**Ausgewählter Auszug**

Datum: 29. September 2011

PM 2011-307: GRÜNE fordern bessere staatliche Finanzierung der Studentenwerke

Die GRÜNE-Fraktion im Sächsischen Landtag fordert eine bessere finanzielle Ausstattung der Studentenwerke. Experten hatten heute bei der Anhörung im Ausschuss für Wissenschaft und Hochschule zu einem Antrag der GRÜNEN-Fraktion einhellig die niedrige Finanzausstattung in Sachsen kritisiert.
"Die Studentenwerke leisten einen unverzichtbaren Beitrag zum sozialen Studieren in Sachsen. Umso unverständlicher ist das stetig sinkende Engagement des Freistaats bei deren Finanzierung", erklärt Dr. Karl-Heinz Gerstenberg, hochschulpolitischer Sprecher der Fraktion.
"Sachsen finanziert die Studentenwerke mit dem niedrigsten Pro-Kopf-Betrag aller Bundesländer. Es ist ein Armutszeugnis für die CDU/FDP-Koalition, wenn Experten feststellen müssen, dass Sachsen bundesweit am wenigsten für die sozialen Rahmenbedingungen des Studiums ausgibt."
Dr. Andrea Diekhof, Geschäftsführerin des Leipziger Studentenwerks, zufolge ist die Finanzierung der Studentenwerke in den letzten Jahren immer problematischer geworden:
"Seit 2004 leisten die Studierenden einen größeren Beitrag zur Finanzierung als der Freistaat, in diesem Jahr ist es das Doppelte."
Ebenso wie Diekhof kritisierte der Geschäftsführer des Dresdner Studentenwerks Martin Richter die Ungleichbehandlung der Studentenwerke gegenüber den öffentlichen Kantinen: "Anders als Kantinenbetreiber müssen die Studentenwerke sämtliche Betriebskosten und Bauinvestitionen selbst tragen. Die Kosten dafür liegen längst über den öffentlichen Zuschüssen – faktisch findet deshalb derzeit keine Stützung der Essen durch den Freistaat statt."
Ein weiteres Problem ist die Sanierung von Wohnheimen.
"Gemessen an den Ablehnungen von Bewerbern fehlen 830 Wohnheimplätze in Dresden", so Martin Richter. Da keine Zuschüsse des Landes fließen und Eigenmittel für die notwendigen Sanierungen in den nächsten zehn Jahren nicht vorhanden sind, seien Kreditaufnahmen notwendig. Die Inanspruchnahme von KfW-Förderprogrammen wurde von der Staatsregierung bis jetzt nicht genehmigt.

**Aufgabe 1**
Schreib die Zeilen der Liste unverändert ab, vom Anfang der Liste bis einschließlich der Zeile mit „credential-cell: IP1 is“.

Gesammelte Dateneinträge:
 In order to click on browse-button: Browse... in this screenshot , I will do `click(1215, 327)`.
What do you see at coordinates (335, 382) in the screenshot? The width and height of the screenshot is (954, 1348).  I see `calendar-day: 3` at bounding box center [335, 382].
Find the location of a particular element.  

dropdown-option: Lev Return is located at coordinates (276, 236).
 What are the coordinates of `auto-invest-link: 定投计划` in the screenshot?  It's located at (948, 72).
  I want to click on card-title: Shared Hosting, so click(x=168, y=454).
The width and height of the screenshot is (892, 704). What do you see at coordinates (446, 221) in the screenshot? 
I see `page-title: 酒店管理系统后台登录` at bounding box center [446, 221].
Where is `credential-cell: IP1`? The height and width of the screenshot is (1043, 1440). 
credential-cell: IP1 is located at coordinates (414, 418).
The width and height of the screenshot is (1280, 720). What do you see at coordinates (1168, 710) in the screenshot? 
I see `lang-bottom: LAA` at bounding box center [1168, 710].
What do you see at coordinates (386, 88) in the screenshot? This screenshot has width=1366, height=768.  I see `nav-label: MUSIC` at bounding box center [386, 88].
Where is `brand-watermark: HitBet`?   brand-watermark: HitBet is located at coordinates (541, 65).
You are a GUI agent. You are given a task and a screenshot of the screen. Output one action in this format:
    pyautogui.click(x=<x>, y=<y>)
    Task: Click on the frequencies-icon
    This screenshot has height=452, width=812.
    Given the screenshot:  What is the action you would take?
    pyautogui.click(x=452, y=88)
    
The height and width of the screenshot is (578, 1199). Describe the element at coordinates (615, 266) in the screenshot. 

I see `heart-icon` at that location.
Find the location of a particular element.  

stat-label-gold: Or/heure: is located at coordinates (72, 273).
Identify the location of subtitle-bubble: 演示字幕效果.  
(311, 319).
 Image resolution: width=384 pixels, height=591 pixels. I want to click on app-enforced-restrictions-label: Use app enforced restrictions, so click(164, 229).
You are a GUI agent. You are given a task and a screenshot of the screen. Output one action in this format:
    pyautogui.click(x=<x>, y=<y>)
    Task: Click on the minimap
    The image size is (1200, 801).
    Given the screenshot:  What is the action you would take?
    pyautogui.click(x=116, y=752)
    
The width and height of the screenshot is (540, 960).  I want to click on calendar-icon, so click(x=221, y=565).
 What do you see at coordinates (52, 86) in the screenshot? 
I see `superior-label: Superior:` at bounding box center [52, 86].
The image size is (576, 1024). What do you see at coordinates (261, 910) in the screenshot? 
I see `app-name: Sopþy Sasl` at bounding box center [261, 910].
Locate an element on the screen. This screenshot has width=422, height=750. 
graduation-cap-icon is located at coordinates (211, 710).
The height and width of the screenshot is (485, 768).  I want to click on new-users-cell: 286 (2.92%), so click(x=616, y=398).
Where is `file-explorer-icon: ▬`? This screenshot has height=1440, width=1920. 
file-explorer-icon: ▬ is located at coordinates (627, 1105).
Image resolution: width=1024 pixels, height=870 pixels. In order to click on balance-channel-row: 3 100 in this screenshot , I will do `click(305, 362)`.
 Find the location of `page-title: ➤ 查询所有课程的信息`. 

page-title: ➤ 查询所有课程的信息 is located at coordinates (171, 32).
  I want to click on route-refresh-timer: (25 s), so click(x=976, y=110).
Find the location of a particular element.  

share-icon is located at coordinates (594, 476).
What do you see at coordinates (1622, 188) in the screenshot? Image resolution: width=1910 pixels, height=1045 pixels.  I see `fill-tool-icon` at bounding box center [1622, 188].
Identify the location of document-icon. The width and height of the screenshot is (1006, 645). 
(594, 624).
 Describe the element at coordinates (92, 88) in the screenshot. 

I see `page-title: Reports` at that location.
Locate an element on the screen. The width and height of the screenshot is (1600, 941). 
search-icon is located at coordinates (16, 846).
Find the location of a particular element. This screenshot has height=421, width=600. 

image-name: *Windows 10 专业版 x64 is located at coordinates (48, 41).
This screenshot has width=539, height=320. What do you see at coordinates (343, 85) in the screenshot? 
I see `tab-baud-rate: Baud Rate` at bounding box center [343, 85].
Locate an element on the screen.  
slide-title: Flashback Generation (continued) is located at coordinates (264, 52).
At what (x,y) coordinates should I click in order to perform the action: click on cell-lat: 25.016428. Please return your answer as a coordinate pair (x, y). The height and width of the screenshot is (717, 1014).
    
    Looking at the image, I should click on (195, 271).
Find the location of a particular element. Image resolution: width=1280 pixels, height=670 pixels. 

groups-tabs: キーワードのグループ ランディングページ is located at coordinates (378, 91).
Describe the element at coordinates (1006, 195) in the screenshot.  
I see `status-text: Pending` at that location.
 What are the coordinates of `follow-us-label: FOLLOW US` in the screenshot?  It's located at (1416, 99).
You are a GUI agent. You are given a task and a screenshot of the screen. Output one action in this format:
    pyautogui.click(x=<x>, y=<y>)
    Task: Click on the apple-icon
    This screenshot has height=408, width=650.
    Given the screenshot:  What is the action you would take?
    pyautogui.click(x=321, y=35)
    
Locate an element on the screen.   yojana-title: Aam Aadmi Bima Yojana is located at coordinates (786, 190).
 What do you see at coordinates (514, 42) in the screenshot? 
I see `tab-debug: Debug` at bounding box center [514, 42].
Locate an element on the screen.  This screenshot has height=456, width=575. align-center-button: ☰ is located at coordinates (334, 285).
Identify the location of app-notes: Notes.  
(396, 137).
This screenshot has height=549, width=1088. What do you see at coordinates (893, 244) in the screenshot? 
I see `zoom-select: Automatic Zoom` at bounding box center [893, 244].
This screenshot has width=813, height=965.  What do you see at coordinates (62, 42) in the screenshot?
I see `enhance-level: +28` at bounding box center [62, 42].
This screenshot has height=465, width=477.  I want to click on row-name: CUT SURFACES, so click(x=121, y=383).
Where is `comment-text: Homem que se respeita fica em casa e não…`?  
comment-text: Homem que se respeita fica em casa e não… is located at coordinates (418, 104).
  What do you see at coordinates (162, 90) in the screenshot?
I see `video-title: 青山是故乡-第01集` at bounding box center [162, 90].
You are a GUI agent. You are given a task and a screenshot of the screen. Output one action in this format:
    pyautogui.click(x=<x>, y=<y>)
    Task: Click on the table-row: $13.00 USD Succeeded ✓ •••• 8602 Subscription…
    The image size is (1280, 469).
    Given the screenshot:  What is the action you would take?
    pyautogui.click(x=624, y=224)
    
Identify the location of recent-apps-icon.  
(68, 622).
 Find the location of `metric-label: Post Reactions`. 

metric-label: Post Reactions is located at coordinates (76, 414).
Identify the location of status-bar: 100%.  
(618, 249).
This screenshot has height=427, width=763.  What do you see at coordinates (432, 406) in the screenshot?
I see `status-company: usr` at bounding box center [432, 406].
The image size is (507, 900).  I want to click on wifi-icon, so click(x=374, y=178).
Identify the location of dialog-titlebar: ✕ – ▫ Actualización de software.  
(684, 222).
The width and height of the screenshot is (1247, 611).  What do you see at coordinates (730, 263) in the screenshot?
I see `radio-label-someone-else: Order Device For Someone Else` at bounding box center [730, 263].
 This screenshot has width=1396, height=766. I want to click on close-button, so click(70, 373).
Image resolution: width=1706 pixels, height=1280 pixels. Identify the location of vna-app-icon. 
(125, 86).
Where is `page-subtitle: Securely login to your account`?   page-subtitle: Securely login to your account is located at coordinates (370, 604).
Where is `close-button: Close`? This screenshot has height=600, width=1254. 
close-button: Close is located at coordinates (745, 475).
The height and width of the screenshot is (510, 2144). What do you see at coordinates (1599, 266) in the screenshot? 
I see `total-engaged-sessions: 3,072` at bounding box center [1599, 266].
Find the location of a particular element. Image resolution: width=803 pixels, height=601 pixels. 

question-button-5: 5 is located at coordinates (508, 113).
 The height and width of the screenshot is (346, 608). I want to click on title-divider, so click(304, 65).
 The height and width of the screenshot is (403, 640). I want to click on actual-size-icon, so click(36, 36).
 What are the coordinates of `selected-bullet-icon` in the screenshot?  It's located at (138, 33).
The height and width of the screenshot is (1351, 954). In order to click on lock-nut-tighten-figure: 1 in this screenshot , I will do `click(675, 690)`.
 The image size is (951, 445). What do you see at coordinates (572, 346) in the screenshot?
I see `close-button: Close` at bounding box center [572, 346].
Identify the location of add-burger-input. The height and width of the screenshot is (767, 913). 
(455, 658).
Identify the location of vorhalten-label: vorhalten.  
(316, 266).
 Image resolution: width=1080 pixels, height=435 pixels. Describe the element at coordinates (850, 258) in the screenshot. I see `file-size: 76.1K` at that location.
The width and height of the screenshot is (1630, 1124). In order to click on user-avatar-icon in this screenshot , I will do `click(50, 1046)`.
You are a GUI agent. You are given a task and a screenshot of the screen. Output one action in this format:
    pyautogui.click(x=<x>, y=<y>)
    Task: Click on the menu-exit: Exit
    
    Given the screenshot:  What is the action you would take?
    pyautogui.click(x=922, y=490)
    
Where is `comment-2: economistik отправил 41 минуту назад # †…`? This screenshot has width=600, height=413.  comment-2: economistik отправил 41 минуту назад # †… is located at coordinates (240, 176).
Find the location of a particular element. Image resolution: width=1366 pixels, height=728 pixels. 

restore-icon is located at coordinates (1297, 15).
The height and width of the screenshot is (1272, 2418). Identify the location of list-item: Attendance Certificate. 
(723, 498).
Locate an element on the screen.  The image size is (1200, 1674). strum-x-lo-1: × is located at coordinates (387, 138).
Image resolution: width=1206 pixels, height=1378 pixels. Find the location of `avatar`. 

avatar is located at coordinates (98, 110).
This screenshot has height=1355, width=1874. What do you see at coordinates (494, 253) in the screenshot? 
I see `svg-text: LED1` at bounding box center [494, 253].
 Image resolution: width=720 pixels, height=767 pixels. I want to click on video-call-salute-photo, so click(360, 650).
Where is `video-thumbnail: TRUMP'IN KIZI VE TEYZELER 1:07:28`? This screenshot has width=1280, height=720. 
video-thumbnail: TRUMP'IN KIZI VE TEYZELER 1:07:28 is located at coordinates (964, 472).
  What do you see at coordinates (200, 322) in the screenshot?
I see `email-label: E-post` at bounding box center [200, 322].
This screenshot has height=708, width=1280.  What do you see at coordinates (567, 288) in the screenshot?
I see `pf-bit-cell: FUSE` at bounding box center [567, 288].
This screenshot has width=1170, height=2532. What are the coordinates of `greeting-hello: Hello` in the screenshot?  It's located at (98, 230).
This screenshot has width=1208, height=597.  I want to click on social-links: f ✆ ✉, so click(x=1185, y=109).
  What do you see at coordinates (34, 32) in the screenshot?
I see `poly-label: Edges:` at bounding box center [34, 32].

**Aufgabe 2**
Beantworte kurz diese Fragen zur Pressemitteilung:
(a) Welches Amt hat Dr. Karl-Heinz Gerstenberg in der Fraktion?
(b) Wer ist Geschäftsführerin des Leipziger Studentenwerks?
(c) Wie viele Wohnheimplätze fehlen laut Martin Richter in Dresden?

**Antwortfeld 1**
 In order to click on browse-button: Browse... in this screenshot , I will do `click(1215, 327)`.
What do you see at coordinates (335, 382) in the screenshot? The width and height of the screenshot is (954, 1348).  I see `calendar-day: 3` at bounding box center [335, 382].
Find the location of a particular element.  

dropdown-option: Lev Return is located at coordinates (276, 236).
 What are the coordinates of `auto-invest-link: 定投计划` in the screenshot?  It's located at (948, 72).
  I want to click on card-title: Shared Hosting, so click(x=168, y=454).
The width and height of the screenshot is (892, 704). What do you see at coordinates (446, 221) in the screenshot? 
I see `page-title: 酒店管理系统后台登录` at bounding box center [446, 221].
Where is `credential-cell: IP1`? The height and width of the screenshot is (1043, 1440). 
credential-cell: IP1 is located at coordinates (414, 418).

**Antwortfeld 2**
(a) Er ist hochschulpolitischer Sprecher der Fraktion.
(b) Dr. Andrea Diekhof
(c) 830